3世紀のローマに生きた聖職者(司祭または司教)で、クラウディウス2世ゴティクス帝の迫害下でキリスト教徒を支援しました。史料が極めて乏しく、「ローマのヴァレンティヌス」と「テルニのヴァレンティヌス司教」という二人の同名の聖人が同一人物なのか別人なのか今も議論が続いています。ローマ殉教録にはどちらの名も2月14日に記録されており、フラミニア街道沿いで斬首されて殉教したとされています。

伝説によれば、ヴァレンティヌスはクラウディウス帝が兵士の士気を高めるために婚姻を禁じた際にも秘密裏に若い夫婦を結婚させ続けたとされています。また投獄中に看守の娘の失明を癒し、処刑直前に「あなたのヴァレンティヌスより」と署名した手紙を娘に送ったという伝説も有名です。この「Your Valentine」という署名が後世のバレンタインカードの起源になったとも言われています。1969年の典礼改革で一般ローマ暦からは除かれましたが、聖人としての崇敬は今も世界中で続いています。

Episode / エピソード・伝承

ヴァレンティヌスが「恋人の守護聖人」と結びつくようになったのは、彼の死後1,000年以上経った14世紀のことです。詩人ジェフリー・チョーサーの長詩「鳥の議会(Parliament of Fowls)」(1382年頃)に「聖ヴァレンティヌスの日に鳥たちは連れ合いを選ぶ」という詩句があり、これが西洋での「バレンタインデー=愛の日」伝統の最初期の文献記録とされています。2月中旬は中世カレンダーでは鳥の求愛行動が始まる春の訪れの時期として知られており、これが聖ヴァレンティヌスの祝日と結びついたと考えられています。

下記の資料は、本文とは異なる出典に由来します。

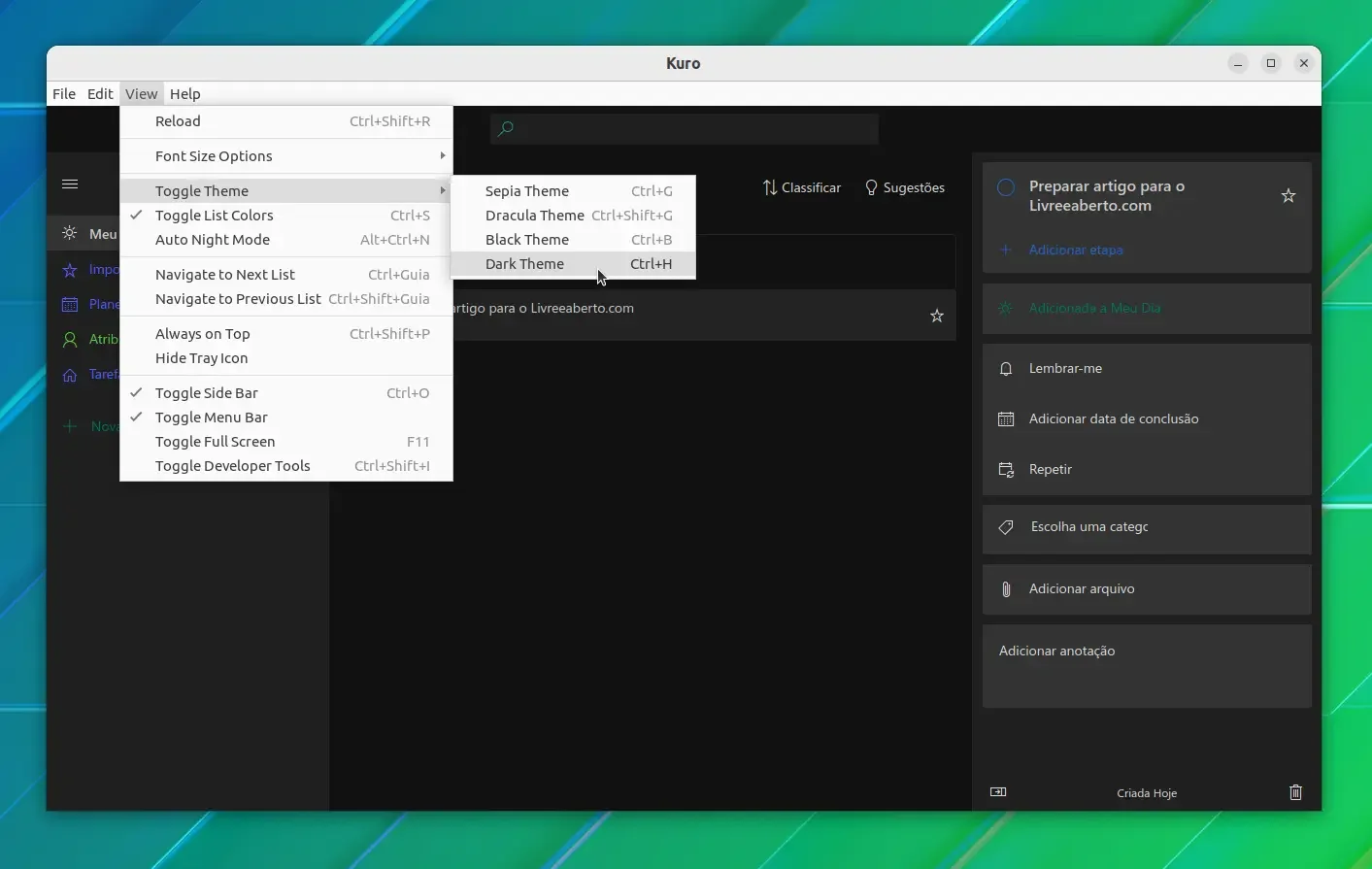Click the delete task trash icon
The image size is (1372, 869).
1295,792
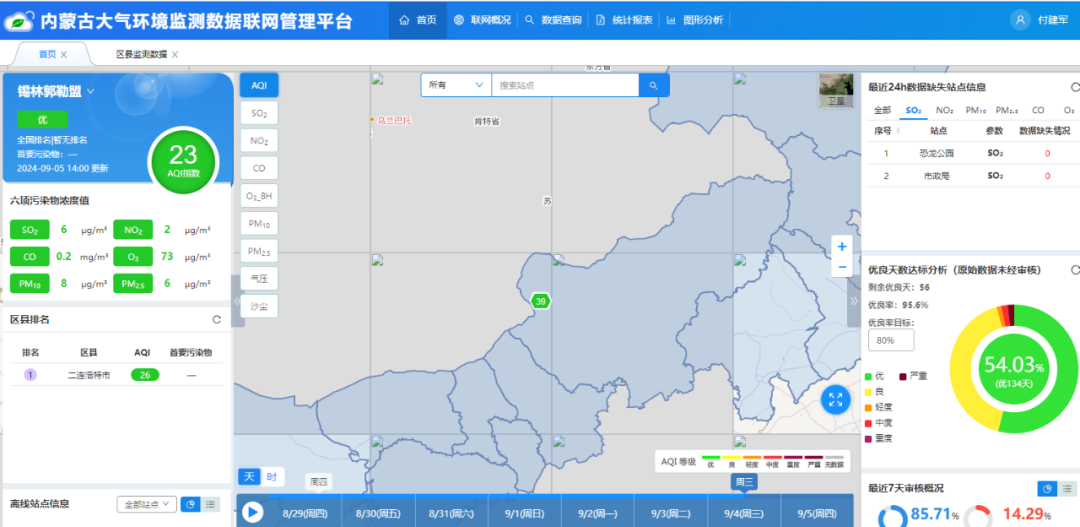This screenshot has height=527, width=1080.
Task: Click the map search magnifier button
Action: point(653,86)
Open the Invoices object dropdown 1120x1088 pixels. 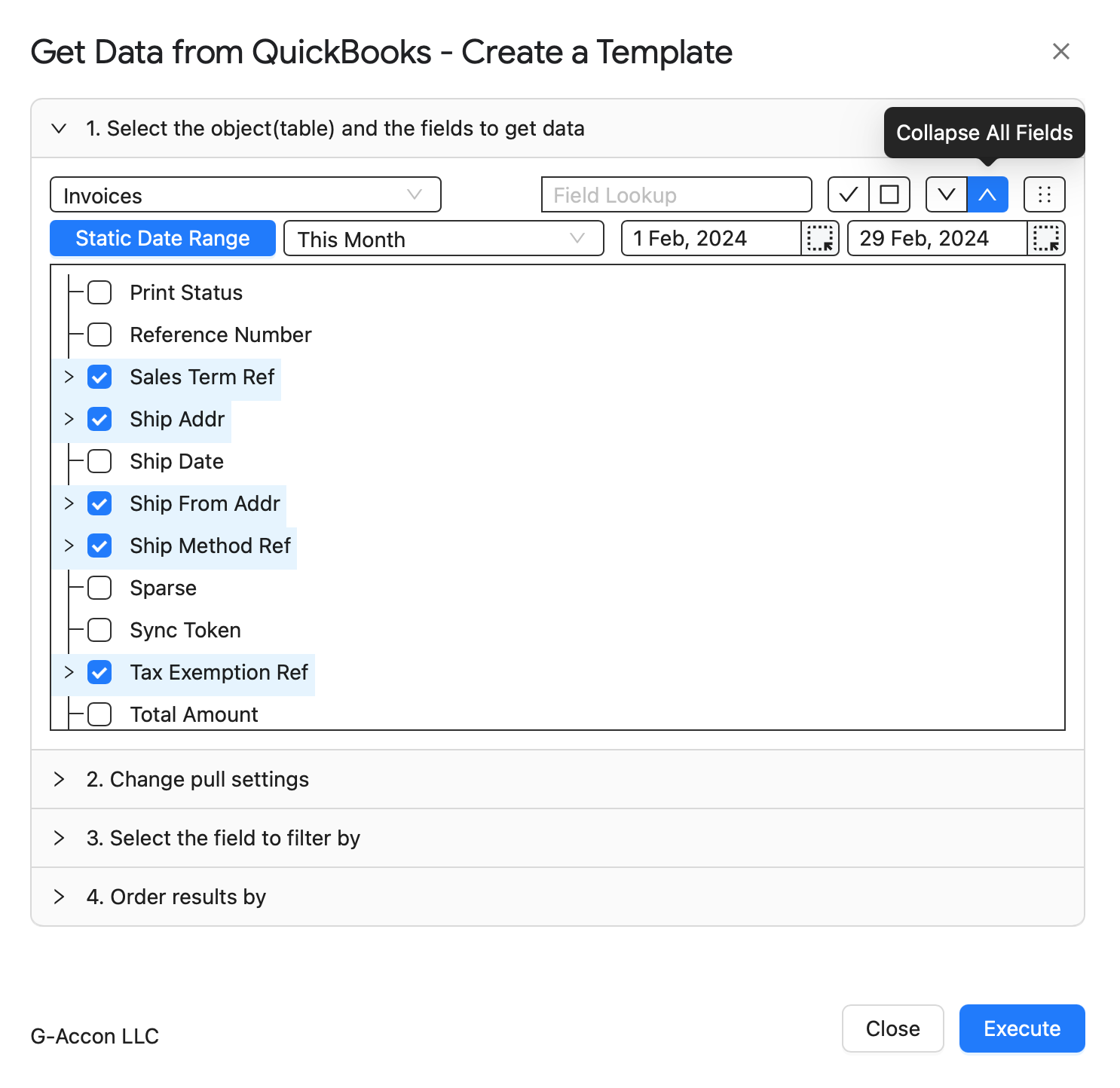(246, 195)
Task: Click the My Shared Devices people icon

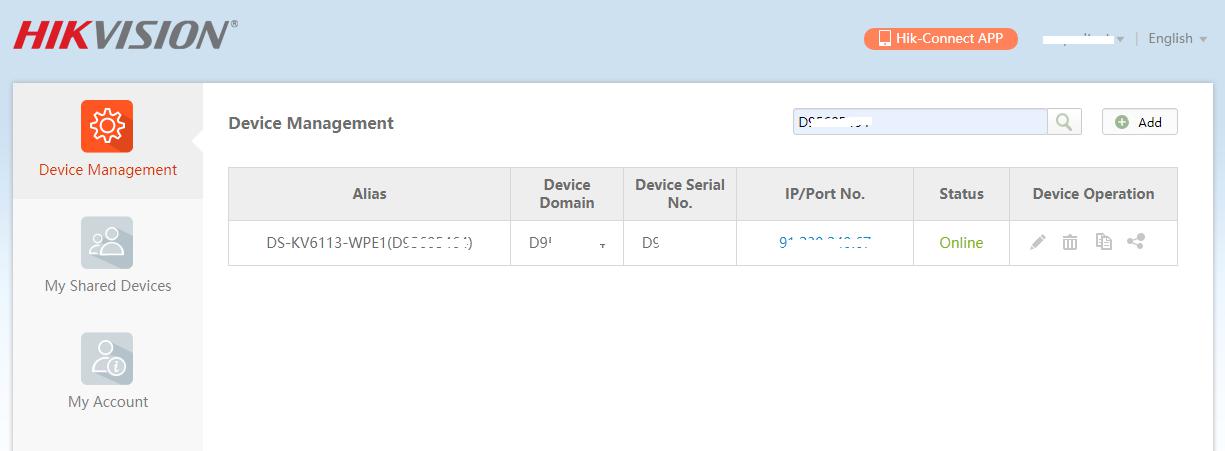Action: [107, 243]
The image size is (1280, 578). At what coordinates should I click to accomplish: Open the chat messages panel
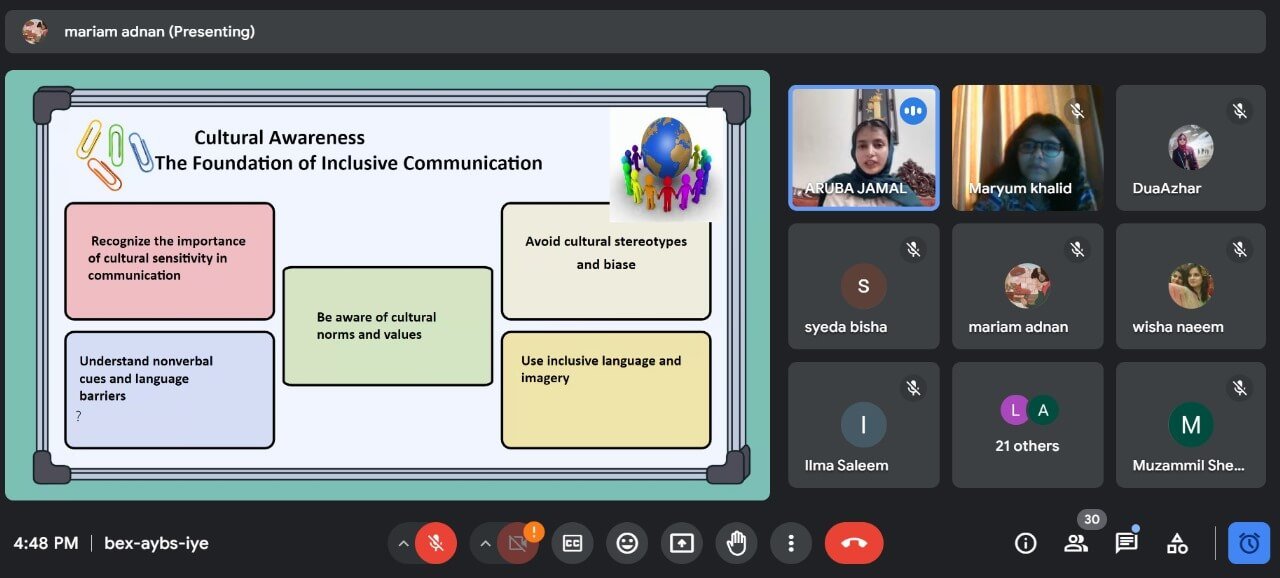point(1127,543)
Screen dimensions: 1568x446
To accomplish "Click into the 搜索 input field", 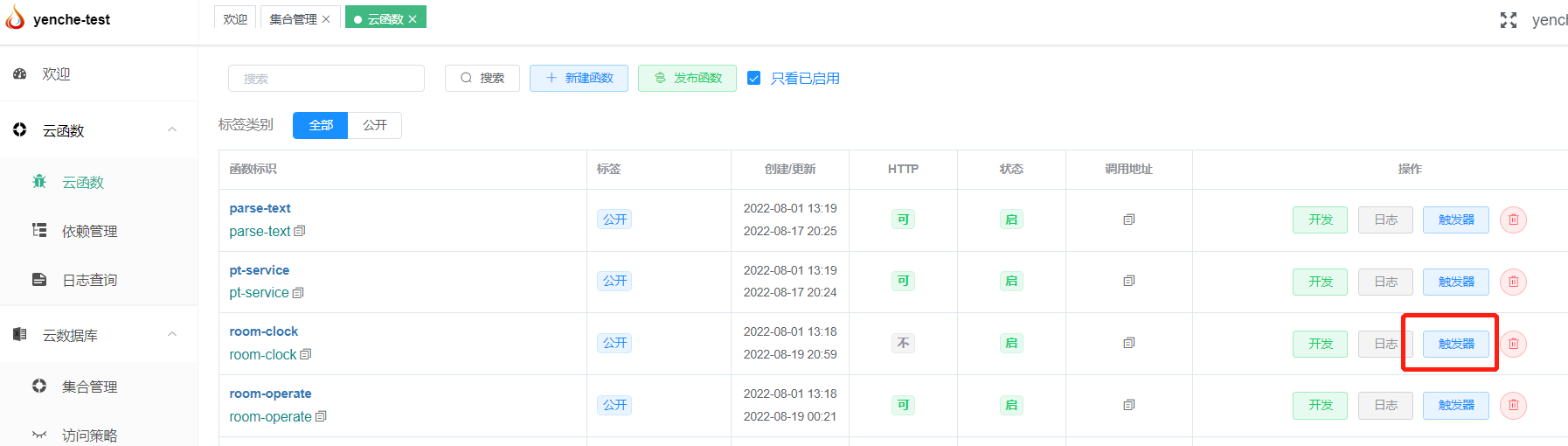I will (326, 78).
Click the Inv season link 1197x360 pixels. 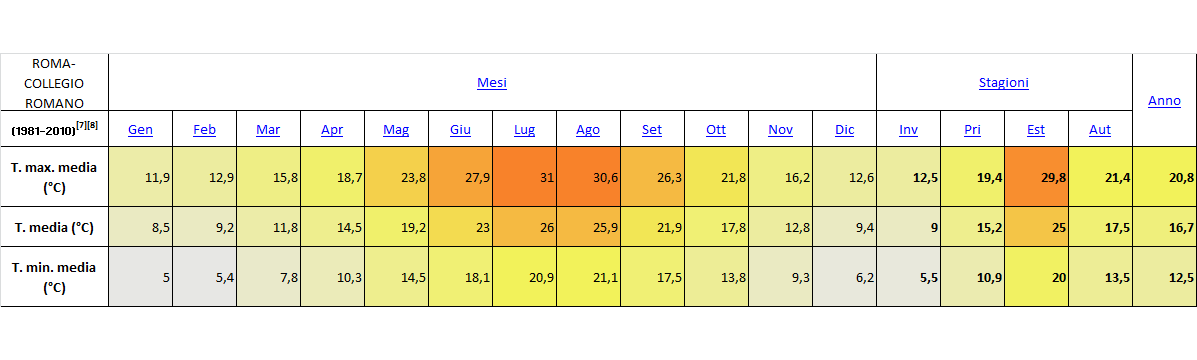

聖遺物はローマのサンタ・マリア・イン・コスメディン教会(骸骨)、アイルランドのダブリン・ホワイトフライアー通り教会(血を帯びた器)、チェコ・プラハのヴィシェフラード教会(肩の骨)など世界各地に安置されています。現行ローマ暦の2月14日は聖チリルと聖メトディオスの祝日とされていますが、カトリック教会は聖ヴァレンティヌスを聖人として認め続け、ローマ殉教録には今も2月14日の項に記録されています。